- Task statement
Return every line of the records below that contains the word "should".
-------- Record extracts
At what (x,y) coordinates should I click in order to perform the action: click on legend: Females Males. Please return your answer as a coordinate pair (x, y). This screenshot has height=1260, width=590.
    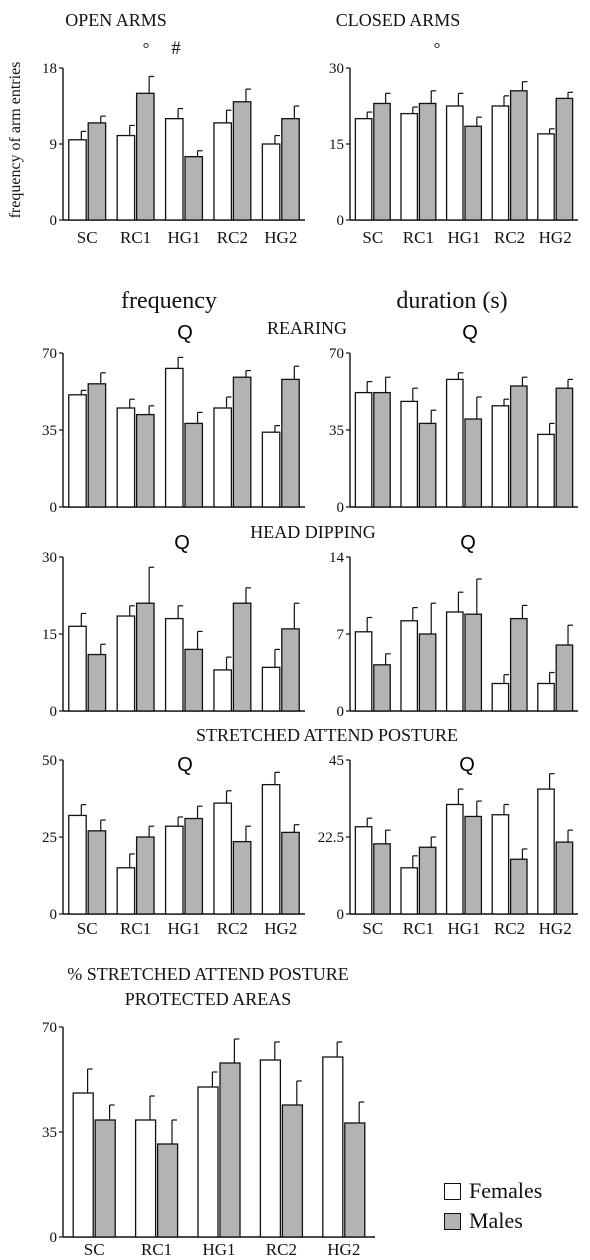
    Looking at the image, I should click on (493, 1206).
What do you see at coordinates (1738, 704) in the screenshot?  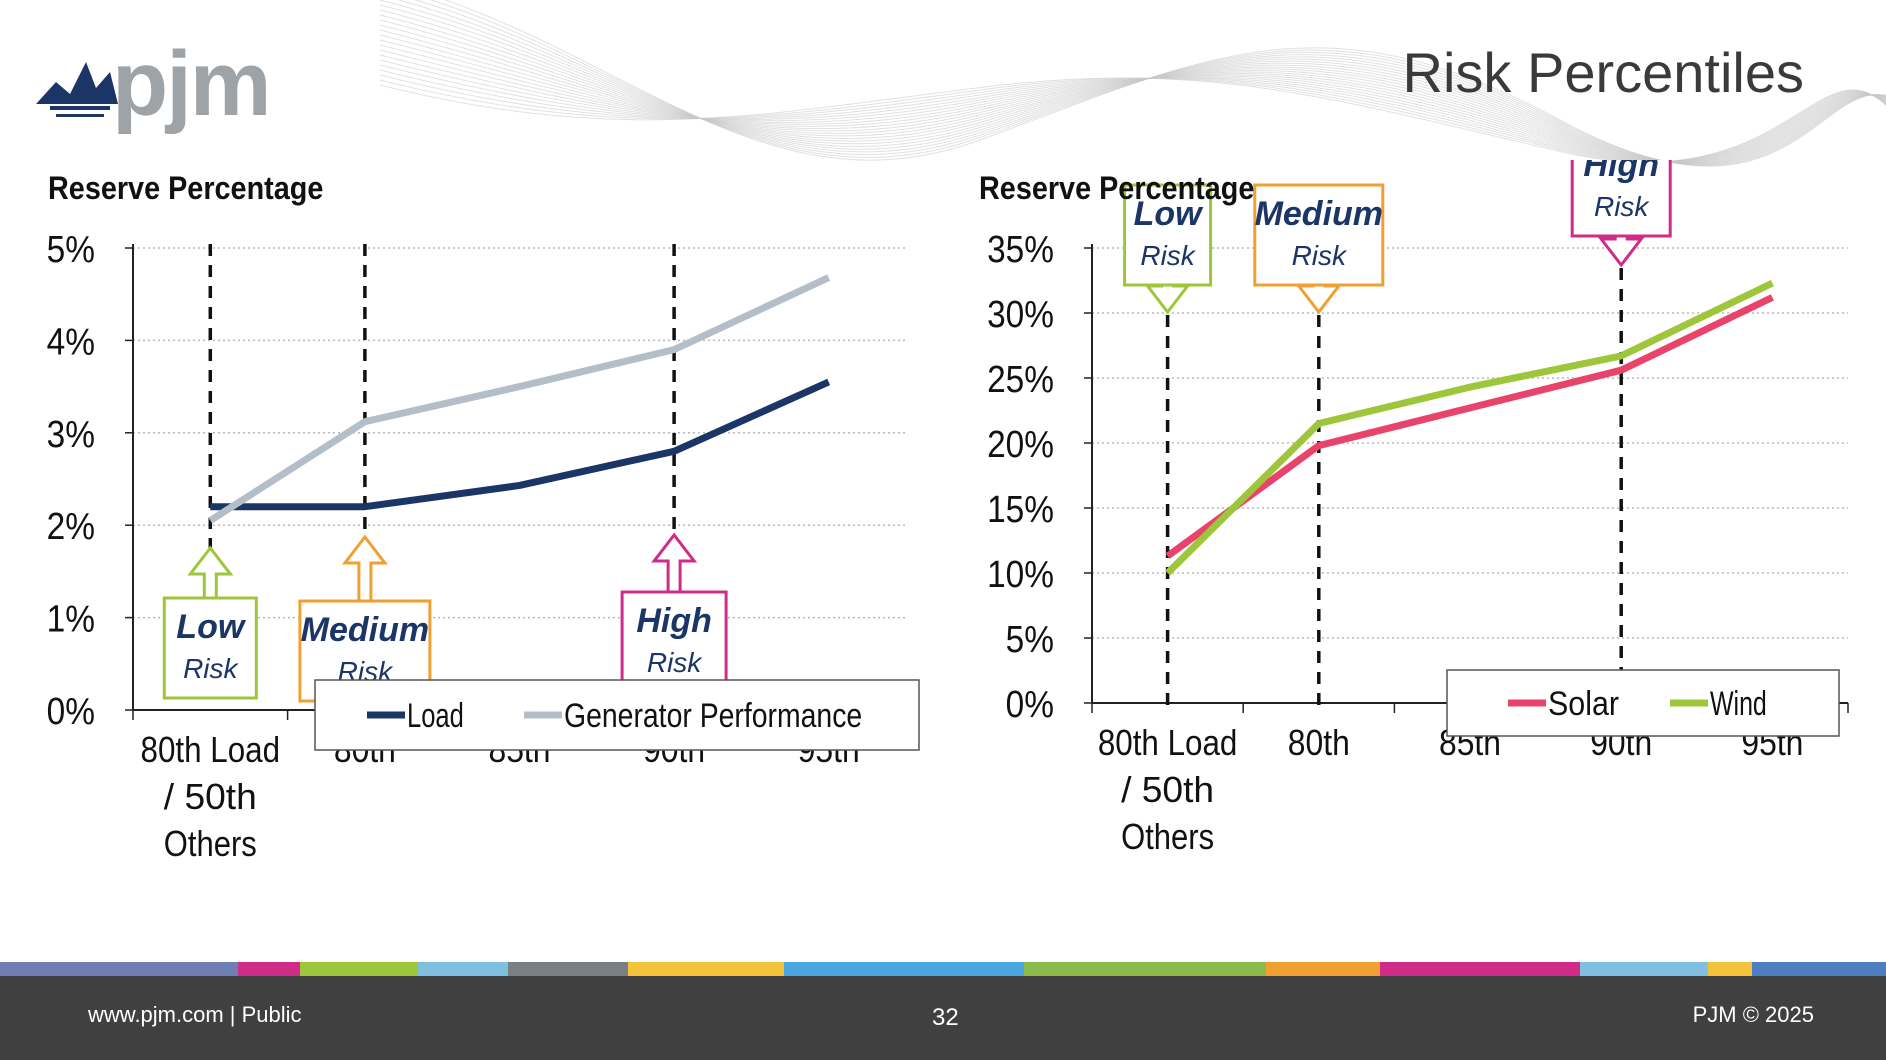 I see `legend-label: Wind` at bounding box center [1738, 704].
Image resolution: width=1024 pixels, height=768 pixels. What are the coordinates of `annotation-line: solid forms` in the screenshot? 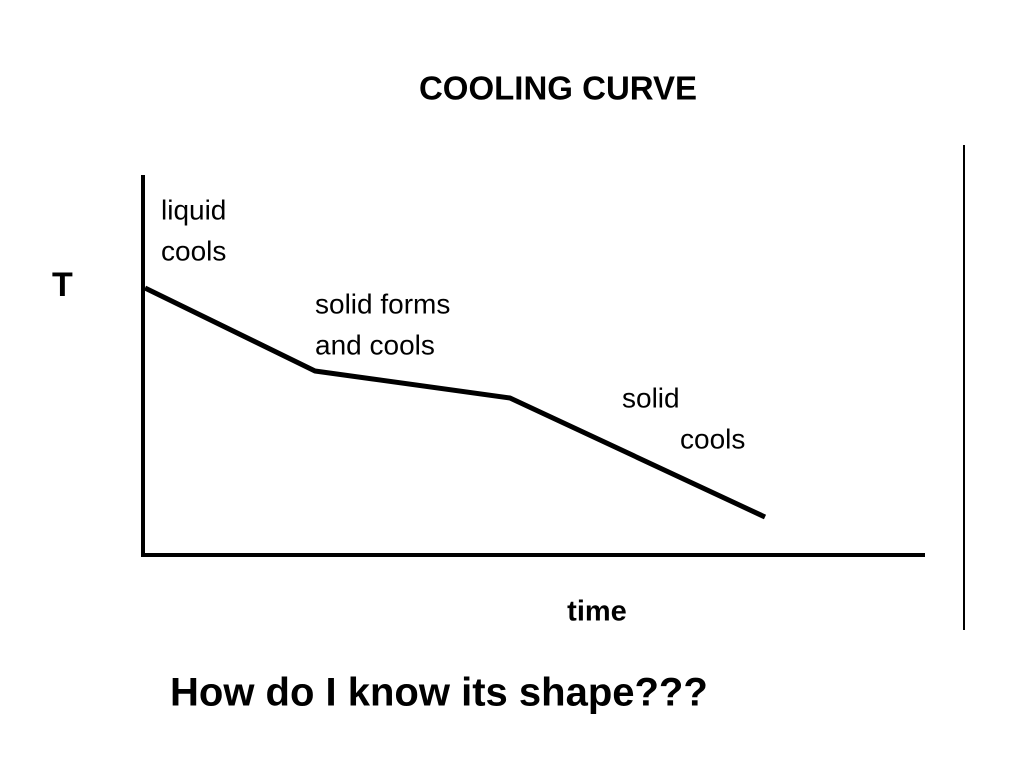 It's located at (382, 304).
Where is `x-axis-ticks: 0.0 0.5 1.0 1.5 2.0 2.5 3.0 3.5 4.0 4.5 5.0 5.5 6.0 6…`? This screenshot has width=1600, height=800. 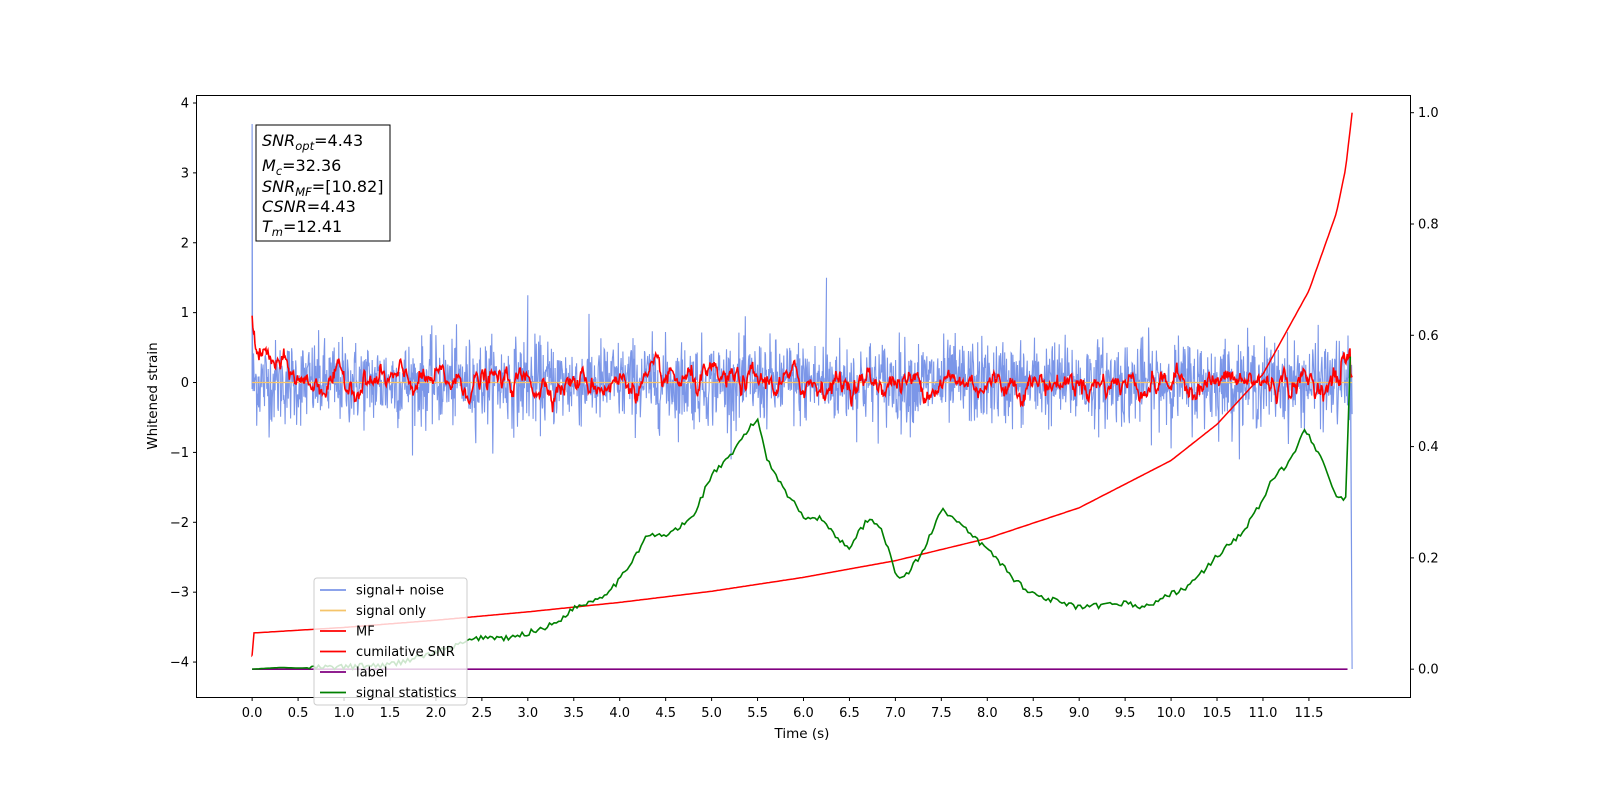 x-axis-ticks: 0.0 0.5 1.0 1.5 2.0 2.5 3.0 3.5 4.0 4.5 5.0 5.5 6.0 6… is located at coordinates (782, 709).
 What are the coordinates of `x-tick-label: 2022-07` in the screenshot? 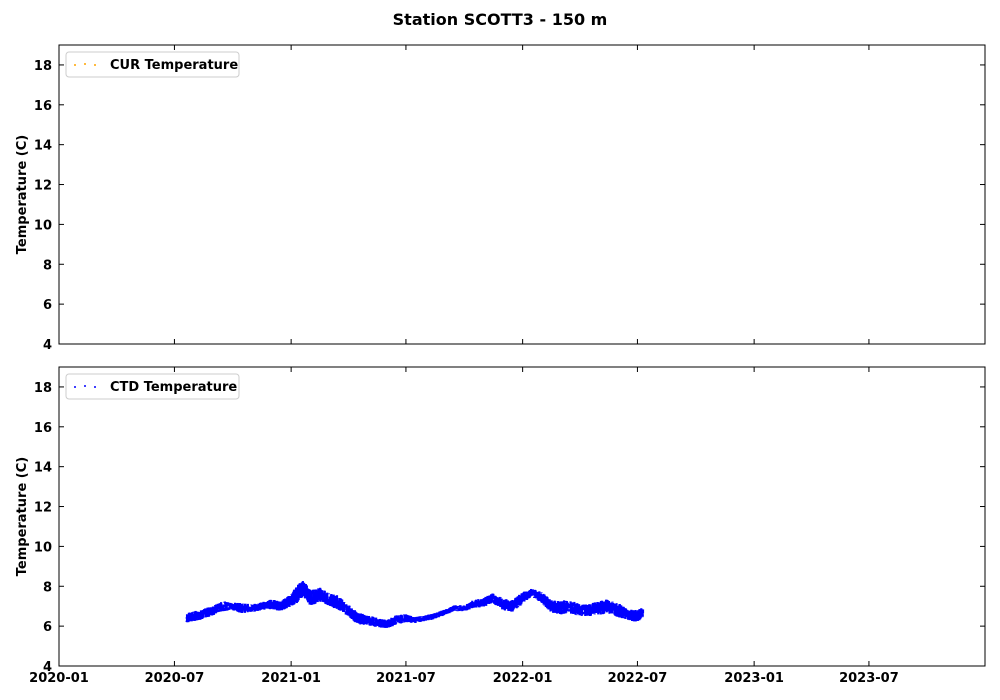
----------------
- Exercise result
At what (x,y) coordinates should I click in order to perform the action: click on legend: Females Males. Please return your answer as a coordinate pair (x, y). This screenshot has height=1260, width=590.
    Looking at the image, I should click on (493, 1206).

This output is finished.